The defense attorneys, hardworking, sometimes obnoxious, and a bit eccentric depict the defense bar in my community. Real Justice also had an interesting depiction of the defendants, people that are not necessarily "bad" people, but people that have not had alot of breaks in life. I love working in the criminal justice system-you see every facet of life-from the human suffering where you deal with the violent and sexual offenses to the humorous cases where I had a client that was charged with stealing a monkey. try saying that a couple times in open court!
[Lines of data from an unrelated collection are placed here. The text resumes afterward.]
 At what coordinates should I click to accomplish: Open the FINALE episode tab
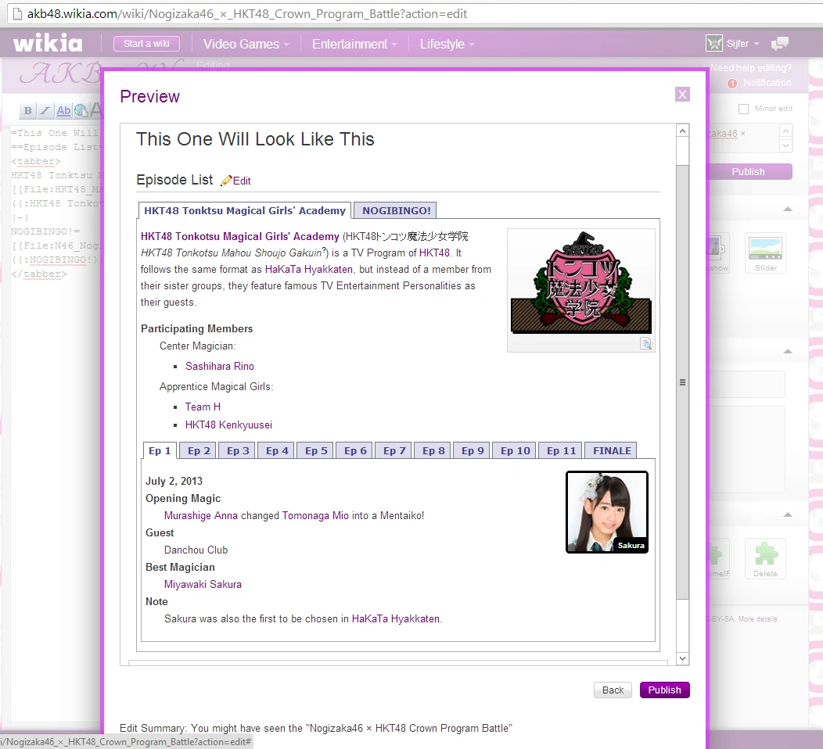[x=612, y=450]
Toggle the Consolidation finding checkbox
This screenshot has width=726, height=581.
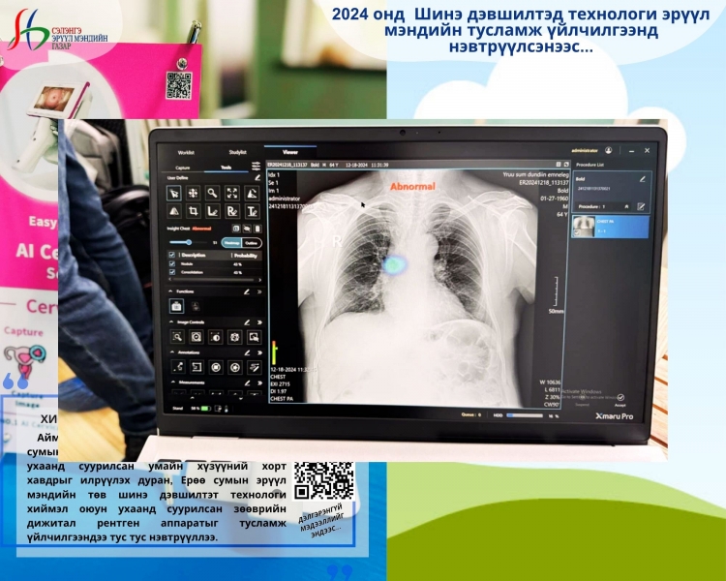171,273
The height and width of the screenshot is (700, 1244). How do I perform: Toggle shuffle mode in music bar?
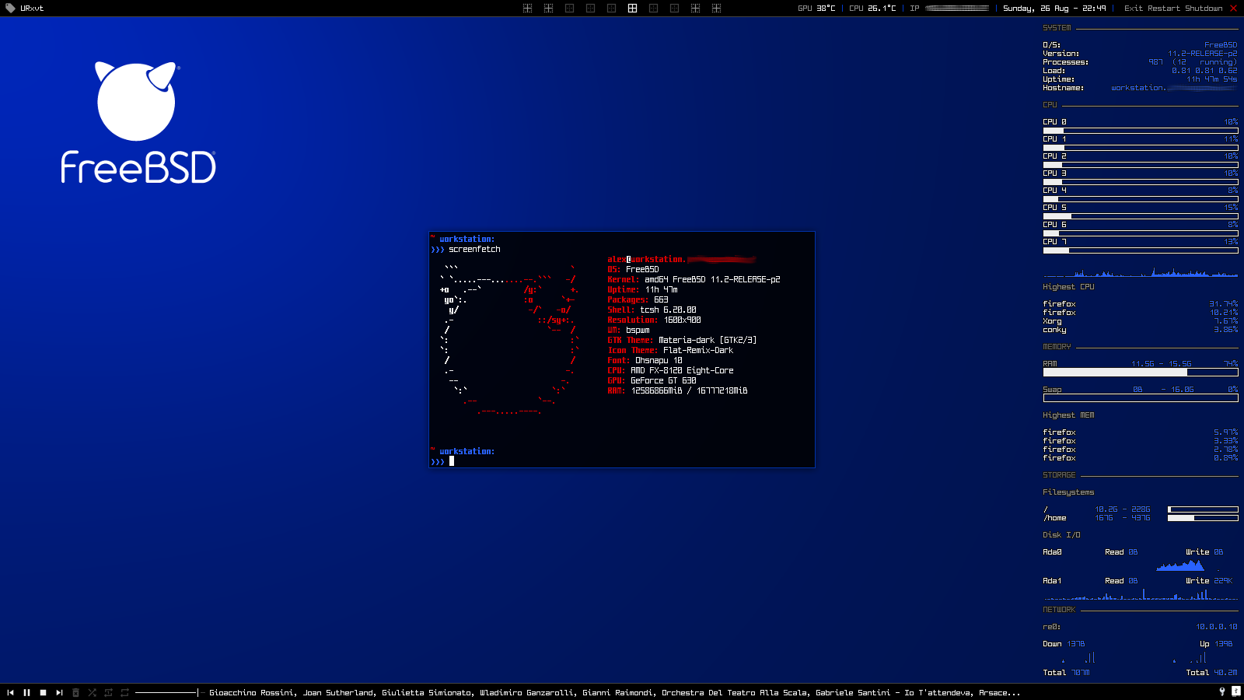click(x=92, y=692)
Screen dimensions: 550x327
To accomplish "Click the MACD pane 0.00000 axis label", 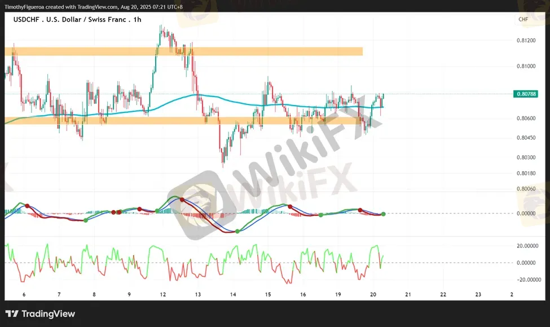I will click(525, 213).
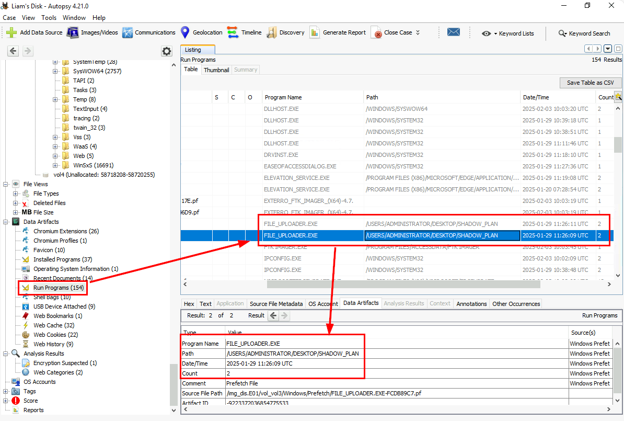
Task: Click the Add Data Source icon
Action: [11, 32]
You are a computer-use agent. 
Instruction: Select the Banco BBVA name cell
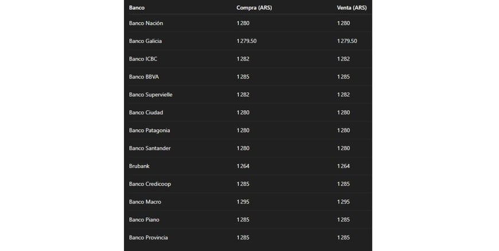point(143,77)
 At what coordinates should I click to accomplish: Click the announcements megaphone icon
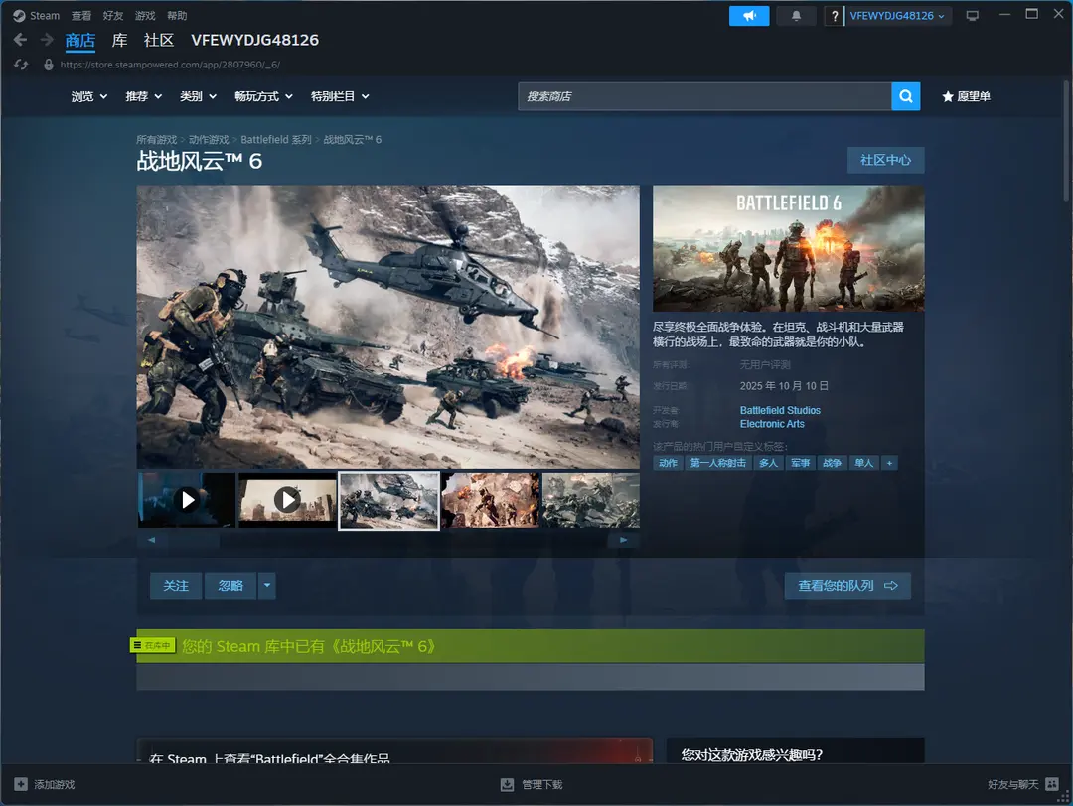pyautogui.click(x=749, y=16)
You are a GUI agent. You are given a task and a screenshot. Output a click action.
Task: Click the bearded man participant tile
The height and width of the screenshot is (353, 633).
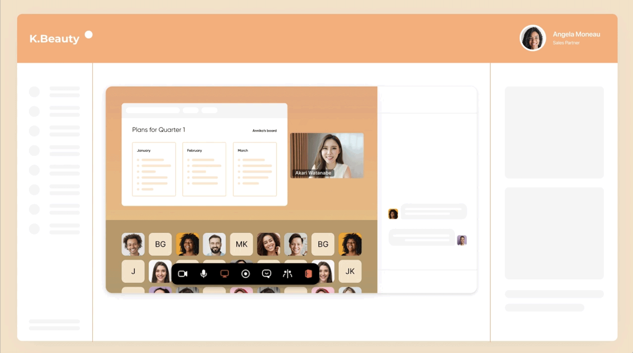click(x=214, y=244)
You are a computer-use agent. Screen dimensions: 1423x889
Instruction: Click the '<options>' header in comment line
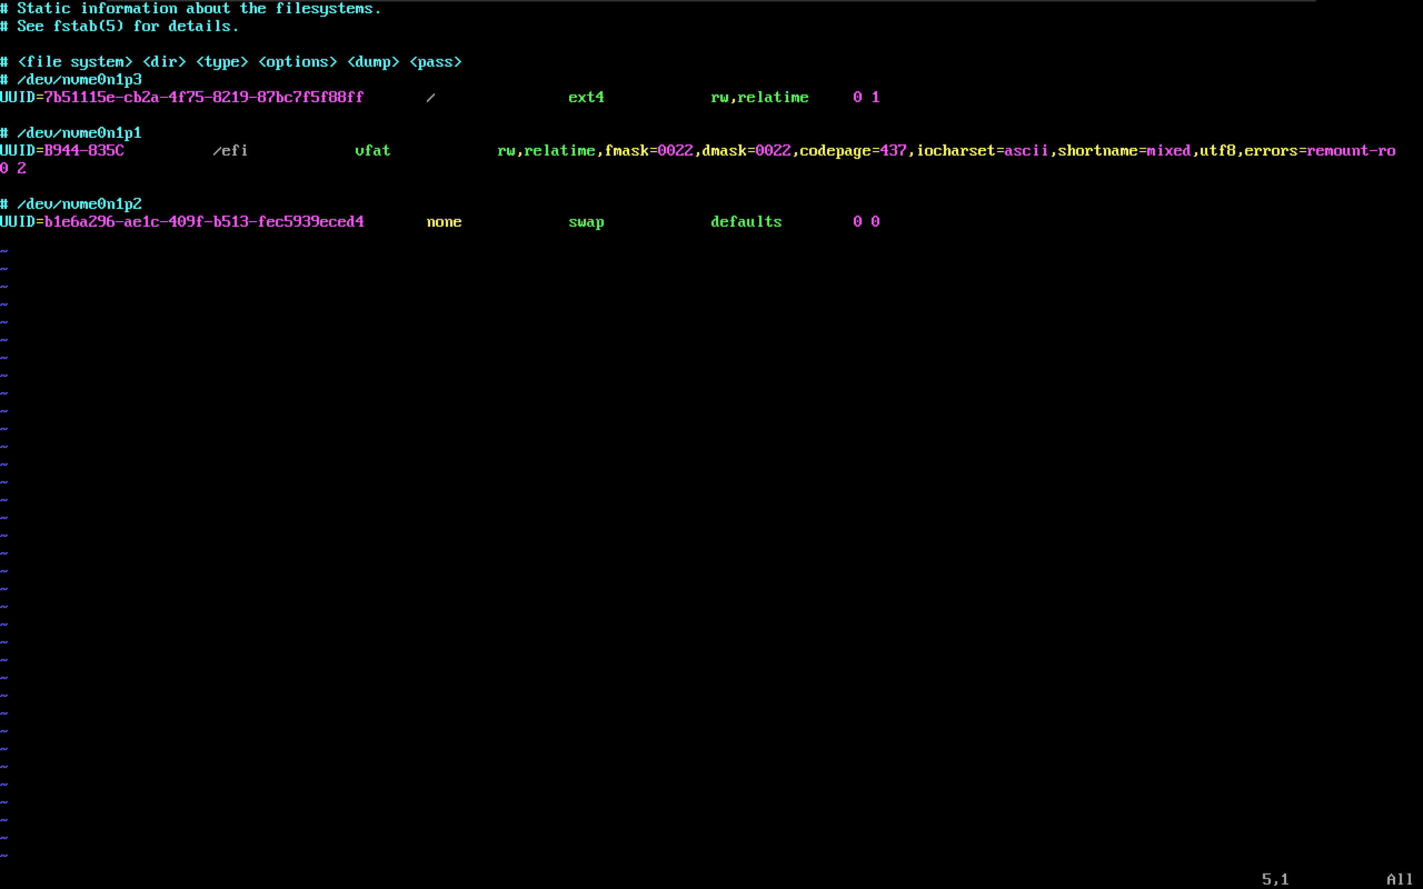[298, 62]
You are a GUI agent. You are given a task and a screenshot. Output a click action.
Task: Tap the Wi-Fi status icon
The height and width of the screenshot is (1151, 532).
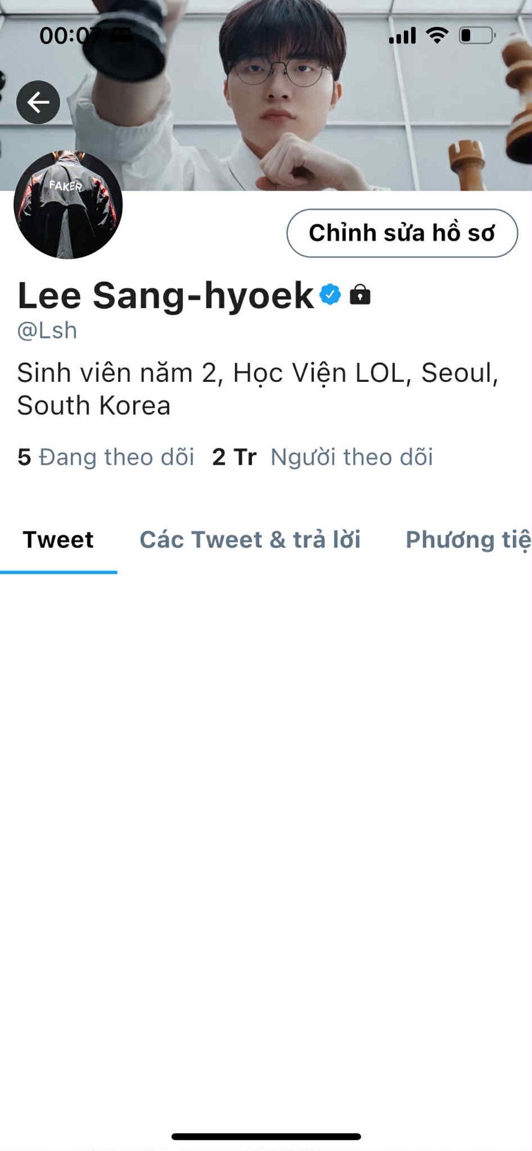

The system has its problems-the subconcious racism, police officers who "testi-lie", the focus on incarceration instead of rehabilitation, defense attorneys who don't care about their clients and on and on. However, I can say that based on my experience, the jury "gets it right" almost all of the time and that is why I America has the best systemt of justice in the world. Keep up the good work Frontline!
West Palm Beach, Florida
A wonderful show. When my friends ask me if I like being a Public Defender, or why I like being a Public Defender so much, only part of the answer is being able to represent someone to the hilt, wading through fascinating human interest stories, and the like. One reason so perfectly captured by your show was just the level of interesting things that I see and do every day, the characters, the judges, the prosecutors, and of course, my clients. Finally, the daily challenges and resolutions give me great satisfaction.
I have never been able to adequately explain to friends how a typical day goes, which is interesting because I love going to work every day. Frontline showed what makes my job so great, interesting and rewarding.
Los Angeles, CA
I'm a prosecutor in Vancouver, and can say that your show truly represented what we do every day. I can say there is one exception: Our caseload is heavier and our days are more hectic, and I love every minute of it.